A good example of this was the repositioning, in 2003, of a shipping lane that cut across critical right whale habitat in the Bay of Fundy, Canada. By moving the shipping lane six kilometres to the east, researchers estimate that the risk of collisions was reduced by 95 percent. Only 1.5 percent of the right whale population was spotted in the new shipping lane in 2004 compared to 30 percent in the old one.

The United States is also considering modifying certain East Coast shipping lanes. Meanwhile, a system of aerial surveys used to spot right whales and communicate their positions to navigators has been put in place. Nevertheless, this technology is limited; only one right whale in four is perceived. Furthermore, weather imposes obvious limitations and there are risks for observers. A listening system, developed by Christopher Clark of Cornell University could prove to be more efficient. This system of hydrophones could detect up to 75 percent of right whales, in any weather, 24 hours per day. An integral part of this solution involves negotiations with the shipping and fishing industries to ensure that boats use the information transmitted to them to either slow down or change course.

Shipping traffic is not about to abate, on the contrary. Will this development take place at the expense of the whales? Measures presently being tested to respond to the decline of the North Atlantic right whale may serve as models to limit the consequences on other species of large marine mammals.
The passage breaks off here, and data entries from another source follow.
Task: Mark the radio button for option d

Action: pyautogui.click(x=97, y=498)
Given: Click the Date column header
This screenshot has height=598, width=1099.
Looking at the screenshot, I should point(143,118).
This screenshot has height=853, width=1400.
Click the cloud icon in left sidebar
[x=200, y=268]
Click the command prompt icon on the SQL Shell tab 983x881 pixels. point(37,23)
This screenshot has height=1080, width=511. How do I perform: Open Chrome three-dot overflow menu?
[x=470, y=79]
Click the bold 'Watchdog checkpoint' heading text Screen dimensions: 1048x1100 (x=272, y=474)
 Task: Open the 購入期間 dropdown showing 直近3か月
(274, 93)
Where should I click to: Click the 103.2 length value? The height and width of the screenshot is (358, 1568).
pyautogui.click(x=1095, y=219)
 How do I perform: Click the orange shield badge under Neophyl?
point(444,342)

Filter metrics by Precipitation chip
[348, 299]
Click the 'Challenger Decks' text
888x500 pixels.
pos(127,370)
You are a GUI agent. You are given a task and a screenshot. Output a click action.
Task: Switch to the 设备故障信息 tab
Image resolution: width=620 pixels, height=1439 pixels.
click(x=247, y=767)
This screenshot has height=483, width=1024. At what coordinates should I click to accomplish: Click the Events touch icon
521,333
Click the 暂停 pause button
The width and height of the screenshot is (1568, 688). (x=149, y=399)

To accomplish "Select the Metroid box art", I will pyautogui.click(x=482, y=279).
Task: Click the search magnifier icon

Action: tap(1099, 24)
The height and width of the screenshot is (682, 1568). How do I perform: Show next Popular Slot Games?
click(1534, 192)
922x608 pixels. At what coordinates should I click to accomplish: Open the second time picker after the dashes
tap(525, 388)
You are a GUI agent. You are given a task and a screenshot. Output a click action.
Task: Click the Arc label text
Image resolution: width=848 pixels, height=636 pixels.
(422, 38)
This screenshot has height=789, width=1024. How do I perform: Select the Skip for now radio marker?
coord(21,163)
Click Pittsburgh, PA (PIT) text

For example, the number of incidents reported to the Quebec Marine Mammal Emergency Response Network has shown that ship strikes in the St. Lawrence, which is considered to be one of the main ports of entry to North American continent, may be much more common than previously assumed. With this in mind, could it be possible to determine where rorqual whales congregate in the Gulf and Estuary in the hopes of eventually organizing alternative bypass shipping lanes? While this represents an enormous undertaking, it may eventually become a necessity.